Stem cell growth and differentiation in Hydra attenuata. I. Regulation of the self-renewal probability in multiclone aggregates.
In: Journal of Cell Science, Vol. 38, No. 1: pp. 155-169
Interstitial stem cells in Hydra are rapidly proliferating multipotent stem cells which continuously give rise to precursors for nerve and nematocyte differentiation. Growth of the stem cell population is controlled by the cell cycle time of the stem cells and the self-renewal probability, Ps (the fraction of stem cells in each generation which divide to yield more stem cells). In normal Hydra the stem cell generation time is 24 h and Ps = 0.6; under these conditions the stem cell population doubles in 3.5 days. In the present experiments we have systematically investigated the dependence of Ps on stem cell density. We culture stem cells in a feeder layer system consisting of aggregates of nitrogen-mustard (NM)-inactivated Hydra cells. In this system stem cell density can be varied over a wide range by changing the number of clone-forming units (CFU) added to the aggregates.
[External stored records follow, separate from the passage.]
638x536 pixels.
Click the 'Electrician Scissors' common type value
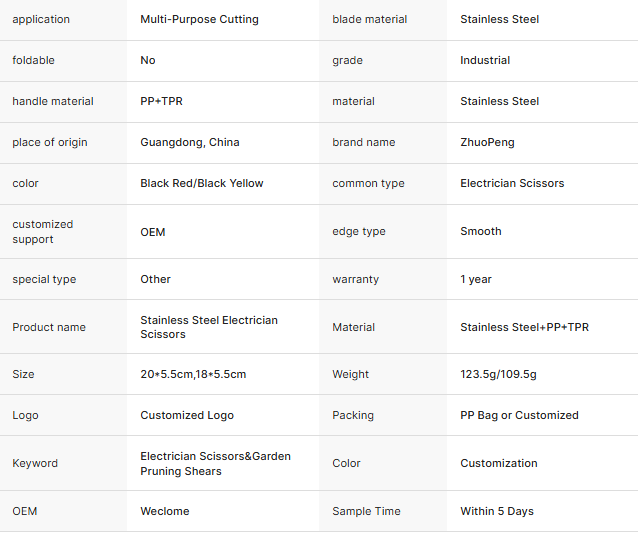pyautogui.click(x=512, y=183)
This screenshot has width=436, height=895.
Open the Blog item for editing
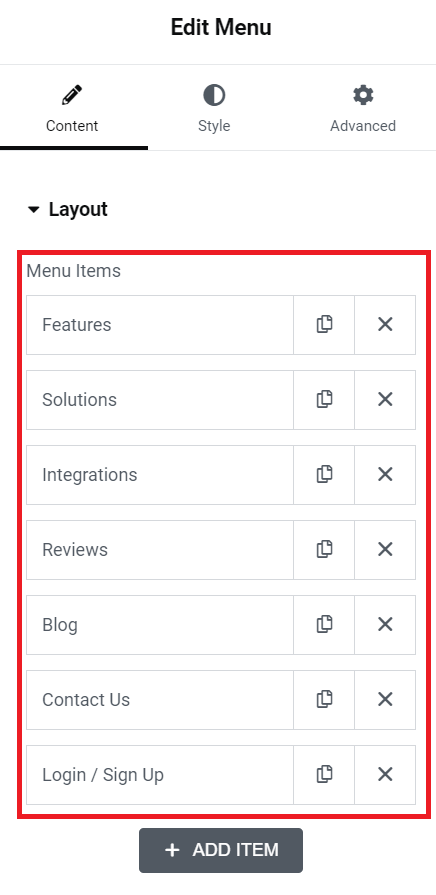pos(160,625)
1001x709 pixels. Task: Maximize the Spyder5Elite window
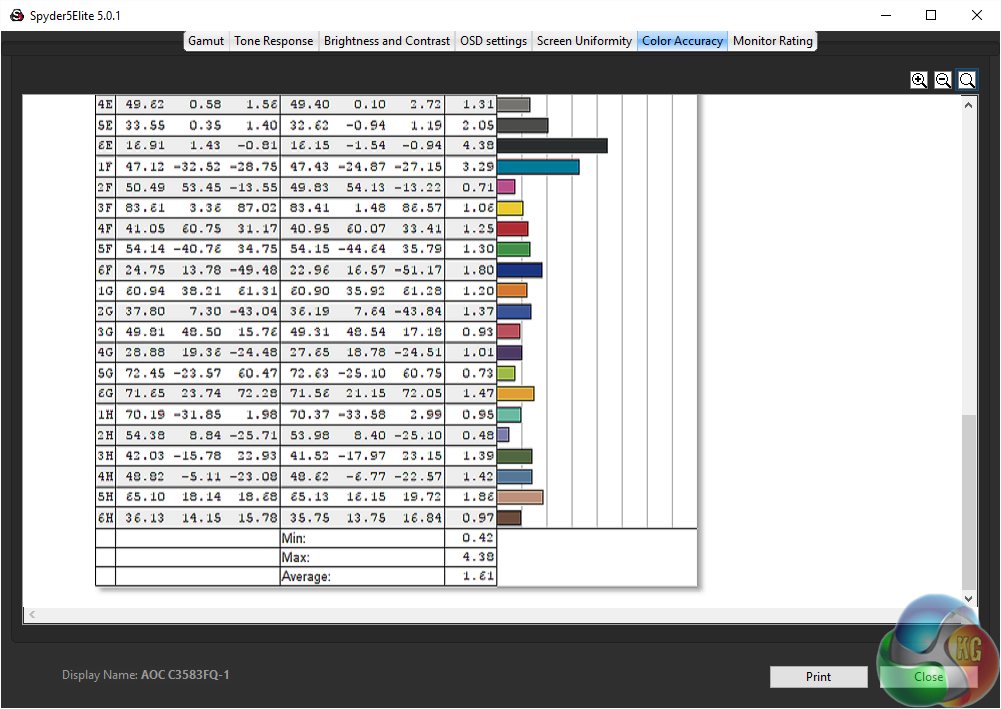(931, 15)
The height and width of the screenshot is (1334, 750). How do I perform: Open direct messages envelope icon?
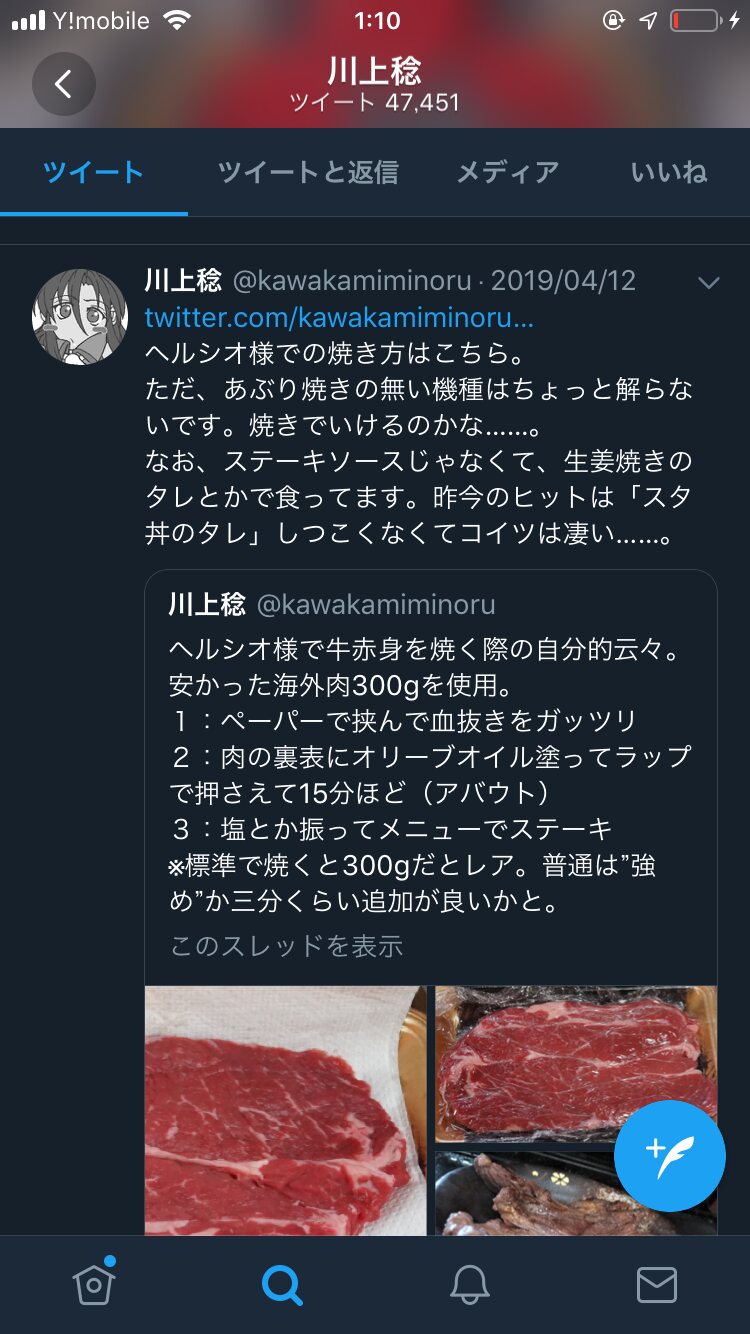coord(657,1285)
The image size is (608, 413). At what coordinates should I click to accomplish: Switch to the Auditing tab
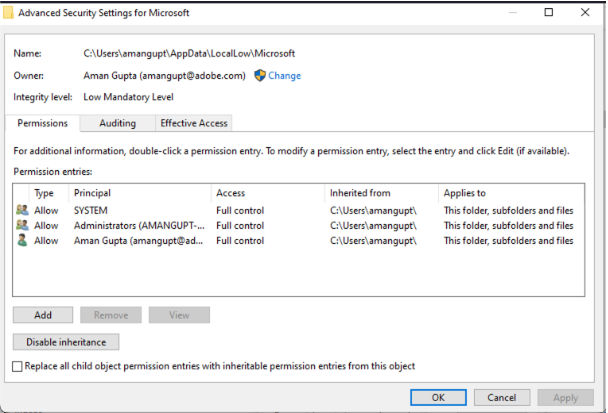pos(117,123)
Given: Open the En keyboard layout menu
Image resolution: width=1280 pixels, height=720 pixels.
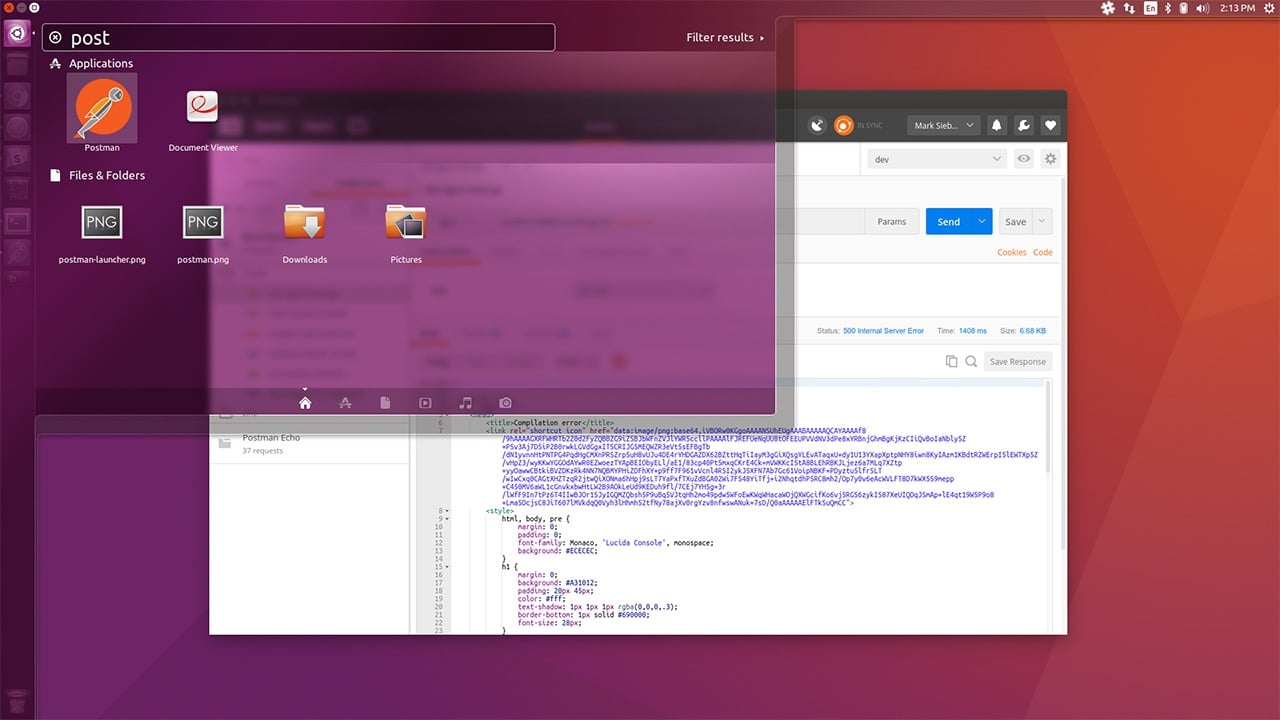Looking at the screenshot, I should point(1150,7).
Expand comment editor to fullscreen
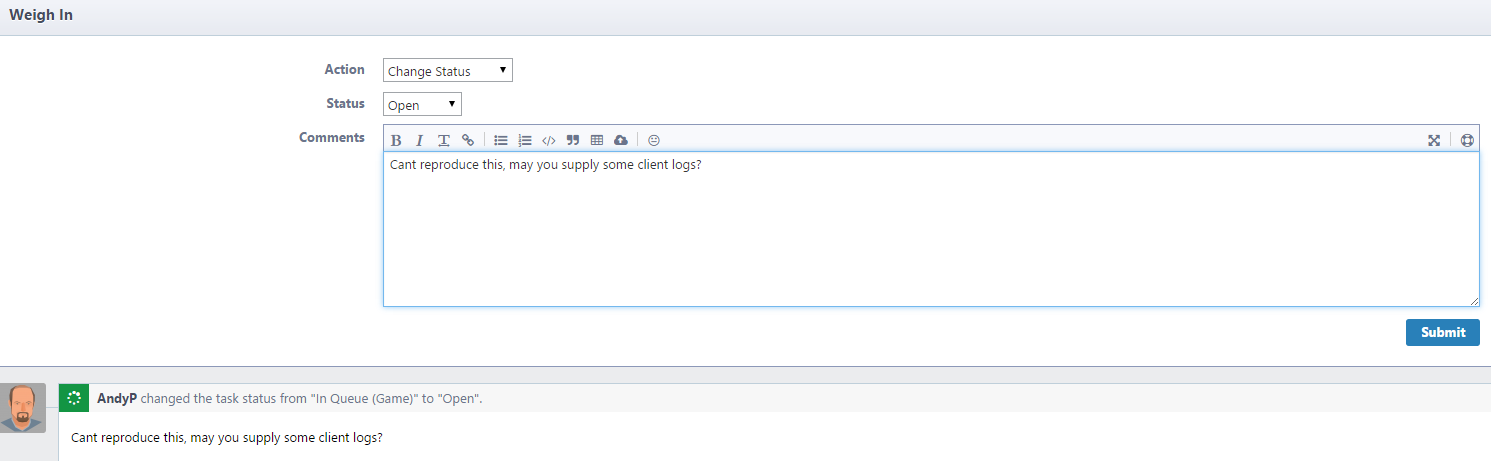Image resolution: width=1491 pixels, height=461 pixels. pyautogui.click(x=1434, y=141)
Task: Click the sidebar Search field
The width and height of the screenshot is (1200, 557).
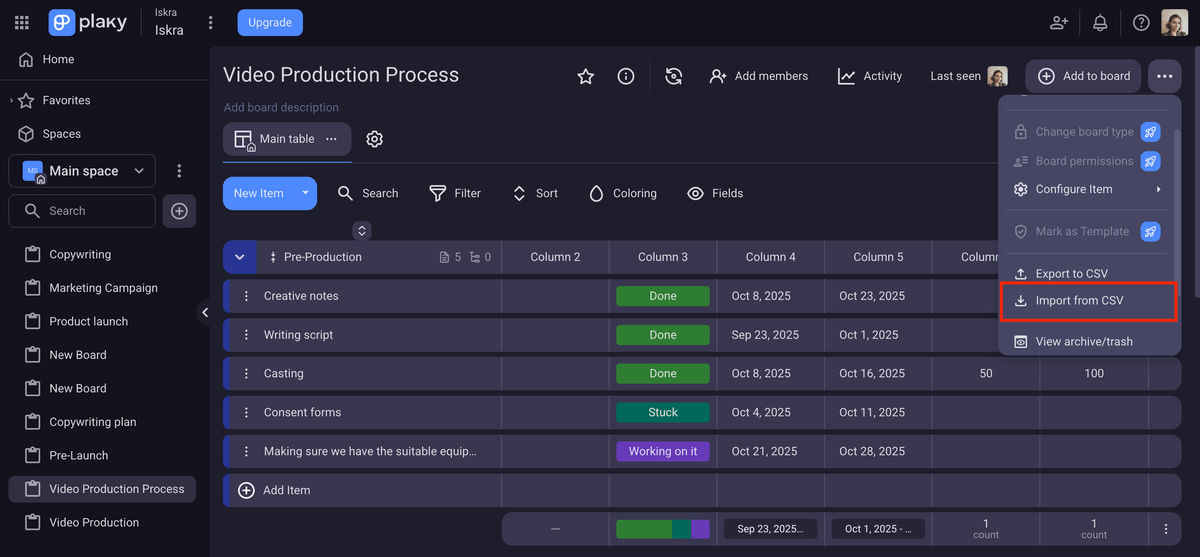Action: pos(83,211)
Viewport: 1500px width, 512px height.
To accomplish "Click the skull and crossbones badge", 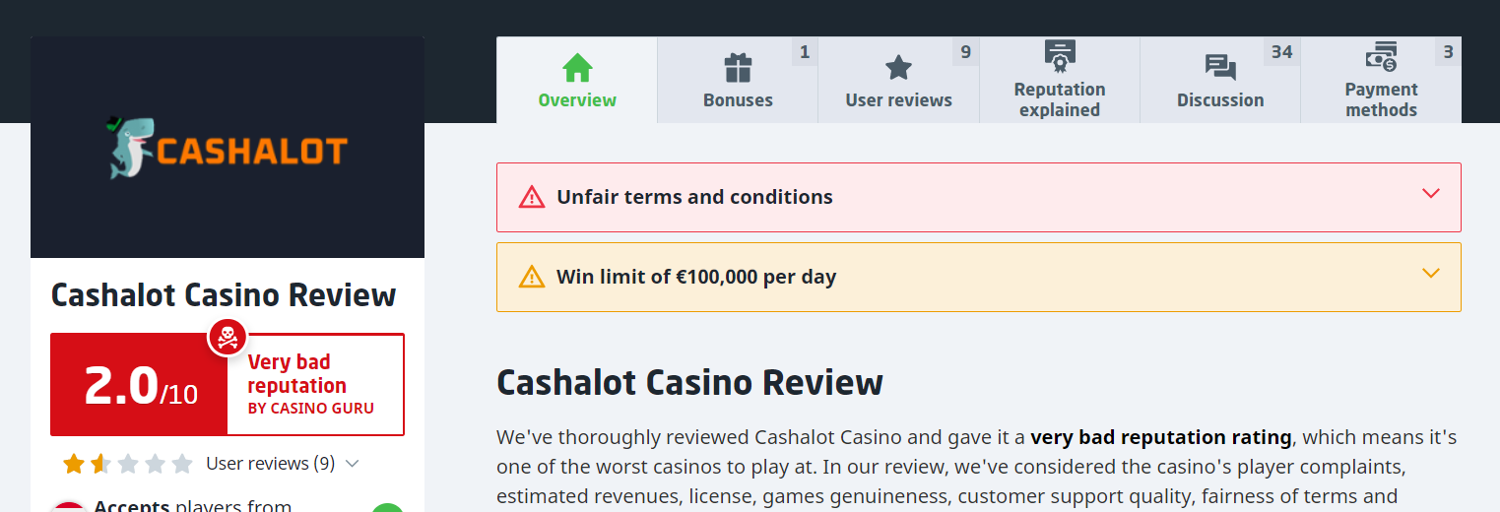I will (227, 337).
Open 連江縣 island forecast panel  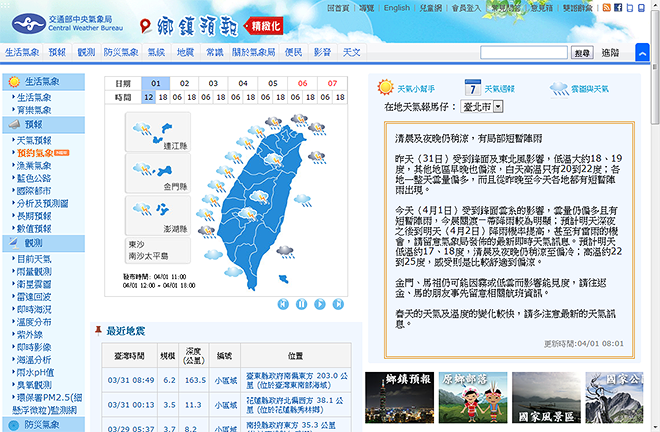tap(156, 133)
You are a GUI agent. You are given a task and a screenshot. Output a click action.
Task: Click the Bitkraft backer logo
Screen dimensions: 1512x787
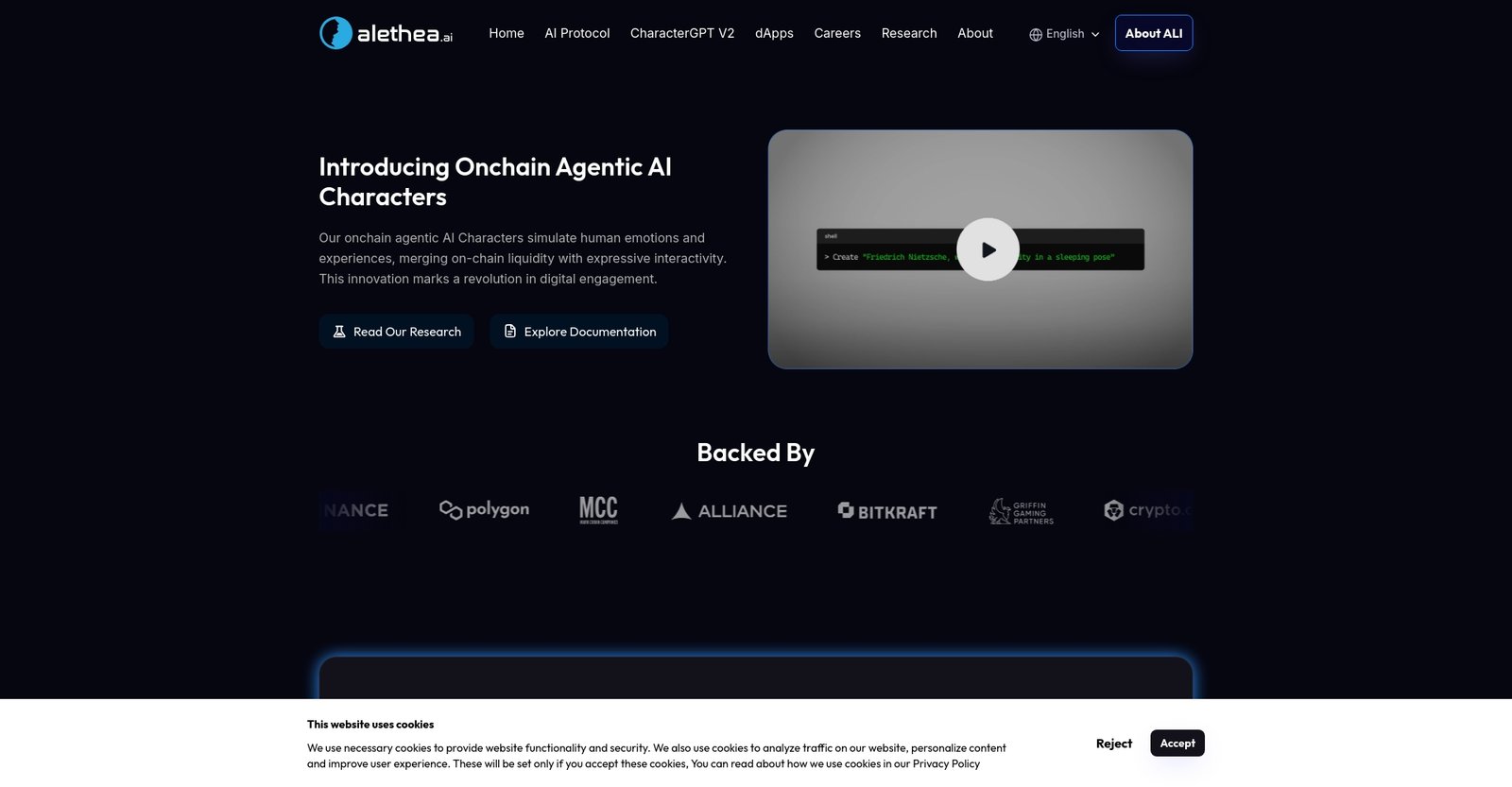(887, 511)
We have measured the growth rate of the stem cell population and the cell cycle of stem cells in NM aggregates after 4--7 days of culture. From these data we calculate the value of Ps. The results indicate that the growth rate decreases 4-fold as the number of CFU seeded per aggregate increases from 10 to 400. Under these same conditions the cell cycle remains constant. The values of Ps calculated from these results indicate the Ps decreases from 0.75 in aggregates seeded with 10--30 CFU to 0.55 in aggregates seeded with 200--400 CFU. These results support a model in which Ps is controlled by negative feedback from neighbouring stem cells. In addition, our experiments indicate that Ps decreases during the growth of stem cell clones. When only a few stem cells are seeded in aggregates, they give rise to isolated clones distributed throughout the aggregate. Ps decreases markedly within such clones as they grow in size presumably due to increasing stem cell content of the clones. Since Ps in such isolated clones declines with growth, we infer that the local stem cell concentration is what controls Ps and that the spatial range of the negative feedback signal is short compared to the dimensions of NM aggregates.